▶ _Your assignment_:
For the listing that follows, give again exactly the lines from the one with "582x561 pixels." to the one with "This screenshot has height=293, width=1568.", including both.

[Raw data]

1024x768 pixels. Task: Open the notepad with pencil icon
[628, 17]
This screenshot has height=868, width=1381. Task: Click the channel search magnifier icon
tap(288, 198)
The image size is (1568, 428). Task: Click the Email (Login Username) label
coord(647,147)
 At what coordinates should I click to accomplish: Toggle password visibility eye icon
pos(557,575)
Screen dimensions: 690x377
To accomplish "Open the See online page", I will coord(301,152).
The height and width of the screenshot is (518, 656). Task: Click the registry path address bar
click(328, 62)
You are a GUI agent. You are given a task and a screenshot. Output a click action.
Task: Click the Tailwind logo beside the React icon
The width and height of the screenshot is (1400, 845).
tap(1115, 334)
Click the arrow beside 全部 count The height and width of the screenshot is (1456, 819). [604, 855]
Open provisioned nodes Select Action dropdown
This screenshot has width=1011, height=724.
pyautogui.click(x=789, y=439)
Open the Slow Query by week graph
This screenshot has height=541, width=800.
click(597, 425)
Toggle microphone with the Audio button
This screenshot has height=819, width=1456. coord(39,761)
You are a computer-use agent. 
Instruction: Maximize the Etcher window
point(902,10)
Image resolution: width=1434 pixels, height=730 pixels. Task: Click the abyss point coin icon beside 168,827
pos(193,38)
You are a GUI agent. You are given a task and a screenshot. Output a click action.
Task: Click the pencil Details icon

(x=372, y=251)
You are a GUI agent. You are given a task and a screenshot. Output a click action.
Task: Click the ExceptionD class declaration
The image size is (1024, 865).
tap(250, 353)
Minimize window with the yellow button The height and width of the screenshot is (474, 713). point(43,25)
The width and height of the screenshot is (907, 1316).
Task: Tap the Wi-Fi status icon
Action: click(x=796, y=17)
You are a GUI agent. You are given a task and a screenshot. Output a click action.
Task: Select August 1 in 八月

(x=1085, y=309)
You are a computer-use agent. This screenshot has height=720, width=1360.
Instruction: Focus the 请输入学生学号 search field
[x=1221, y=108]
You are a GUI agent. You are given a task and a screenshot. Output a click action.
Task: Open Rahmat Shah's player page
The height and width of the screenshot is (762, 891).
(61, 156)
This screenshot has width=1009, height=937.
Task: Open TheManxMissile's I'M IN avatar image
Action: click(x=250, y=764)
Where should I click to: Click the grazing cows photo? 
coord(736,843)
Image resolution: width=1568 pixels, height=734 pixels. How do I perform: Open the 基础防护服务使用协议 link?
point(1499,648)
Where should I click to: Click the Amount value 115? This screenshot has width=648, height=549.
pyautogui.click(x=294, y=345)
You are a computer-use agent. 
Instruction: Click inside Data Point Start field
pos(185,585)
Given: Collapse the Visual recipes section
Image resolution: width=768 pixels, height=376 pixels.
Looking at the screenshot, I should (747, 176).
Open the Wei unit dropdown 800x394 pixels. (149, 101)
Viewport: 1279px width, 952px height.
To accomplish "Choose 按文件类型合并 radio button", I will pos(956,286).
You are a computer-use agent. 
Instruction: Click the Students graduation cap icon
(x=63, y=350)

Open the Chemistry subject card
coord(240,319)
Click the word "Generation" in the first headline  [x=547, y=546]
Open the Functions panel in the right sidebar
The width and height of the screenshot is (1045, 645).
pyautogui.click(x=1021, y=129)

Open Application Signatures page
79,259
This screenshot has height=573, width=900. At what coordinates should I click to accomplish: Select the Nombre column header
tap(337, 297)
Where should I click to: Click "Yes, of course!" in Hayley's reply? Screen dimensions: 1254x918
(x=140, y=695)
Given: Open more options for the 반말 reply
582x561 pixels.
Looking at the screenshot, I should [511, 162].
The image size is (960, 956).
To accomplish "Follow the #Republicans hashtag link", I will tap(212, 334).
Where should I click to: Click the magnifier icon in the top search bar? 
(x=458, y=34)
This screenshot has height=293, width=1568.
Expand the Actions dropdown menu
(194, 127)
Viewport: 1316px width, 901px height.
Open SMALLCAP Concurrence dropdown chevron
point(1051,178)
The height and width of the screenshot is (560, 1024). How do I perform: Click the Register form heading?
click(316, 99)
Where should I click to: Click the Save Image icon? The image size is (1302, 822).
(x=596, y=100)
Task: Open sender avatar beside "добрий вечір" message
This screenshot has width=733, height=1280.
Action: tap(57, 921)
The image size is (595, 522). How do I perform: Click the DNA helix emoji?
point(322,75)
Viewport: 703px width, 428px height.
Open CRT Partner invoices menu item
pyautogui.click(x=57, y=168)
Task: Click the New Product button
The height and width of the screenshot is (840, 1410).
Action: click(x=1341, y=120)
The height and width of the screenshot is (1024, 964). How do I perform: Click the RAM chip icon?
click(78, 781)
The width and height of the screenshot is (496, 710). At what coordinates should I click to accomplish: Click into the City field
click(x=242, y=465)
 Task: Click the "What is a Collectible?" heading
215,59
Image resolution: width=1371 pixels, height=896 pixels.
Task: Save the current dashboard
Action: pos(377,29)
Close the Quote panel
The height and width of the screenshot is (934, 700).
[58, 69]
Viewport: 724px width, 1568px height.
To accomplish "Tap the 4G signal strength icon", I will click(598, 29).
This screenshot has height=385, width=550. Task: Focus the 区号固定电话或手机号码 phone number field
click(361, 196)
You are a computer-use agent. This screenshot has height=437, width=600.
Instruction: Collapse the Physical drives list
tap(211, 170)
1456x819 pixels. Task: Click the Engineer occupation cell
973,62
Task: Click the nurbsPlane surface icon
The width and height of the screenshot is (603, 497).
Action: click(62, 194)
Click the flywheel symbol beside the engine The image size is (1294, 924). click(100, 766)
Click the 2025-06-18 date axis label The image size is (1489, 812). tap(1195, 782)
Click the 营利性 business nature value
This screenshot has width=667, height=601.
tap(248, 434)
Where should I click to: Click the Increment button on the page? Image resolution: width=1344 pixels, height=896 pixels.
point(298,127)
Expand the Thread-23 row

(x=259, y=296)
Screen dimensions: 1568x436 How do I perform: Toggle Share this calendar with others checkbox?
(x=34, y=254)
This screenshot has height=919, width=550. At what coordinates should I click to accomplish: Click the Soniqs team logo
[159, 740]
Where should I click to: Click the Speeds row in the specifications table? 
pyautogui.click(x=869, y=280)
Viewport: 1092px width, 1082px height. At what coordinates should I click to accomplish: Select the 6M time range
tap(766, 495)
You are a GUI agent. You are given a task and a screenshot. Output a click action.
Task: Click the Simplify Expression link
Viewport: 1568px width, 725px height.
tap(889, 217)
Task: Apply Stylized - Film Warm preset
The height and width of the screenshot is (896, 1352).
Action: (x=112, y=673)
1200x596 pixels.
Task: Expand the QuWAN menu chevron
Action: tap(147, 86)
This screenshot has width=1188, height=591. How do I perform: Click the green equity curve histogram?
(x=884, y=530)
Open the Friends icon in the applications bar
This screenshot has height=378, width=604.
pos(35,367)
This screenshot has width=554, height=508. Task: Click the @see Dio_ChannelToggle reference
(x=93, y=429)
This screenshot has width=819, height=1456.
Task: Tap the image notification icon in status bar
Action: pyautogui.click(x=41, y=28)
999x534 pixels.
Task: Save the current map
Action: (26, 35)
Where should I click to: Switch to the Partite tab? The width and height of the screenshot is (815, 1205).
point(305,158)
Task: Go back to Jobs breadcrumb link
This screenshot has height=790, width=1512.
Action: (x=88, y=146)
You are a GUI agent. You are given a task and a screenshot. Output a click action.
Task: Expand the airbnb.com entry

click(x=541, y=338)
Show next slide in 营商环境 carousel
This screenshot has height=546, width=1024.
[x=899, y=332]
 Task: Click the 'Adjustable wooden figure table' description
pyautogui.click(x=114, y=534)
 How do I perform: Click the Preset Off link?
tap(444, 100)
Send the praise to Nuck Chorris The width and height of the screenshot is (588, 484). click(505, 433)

[/Raw data]

▶ _The completed task_:
582x561 pixels.
Looking at the screenshot, I should [511, 162].
The image size is (960, 956).
To accomplish "Follow the #Republicans hashtag link", I will tap(212, 334).
Where should I click to: Click the magnifier icon in the top search bar? 
(x=458, y=34)
This screenshot has height=293, width=1568.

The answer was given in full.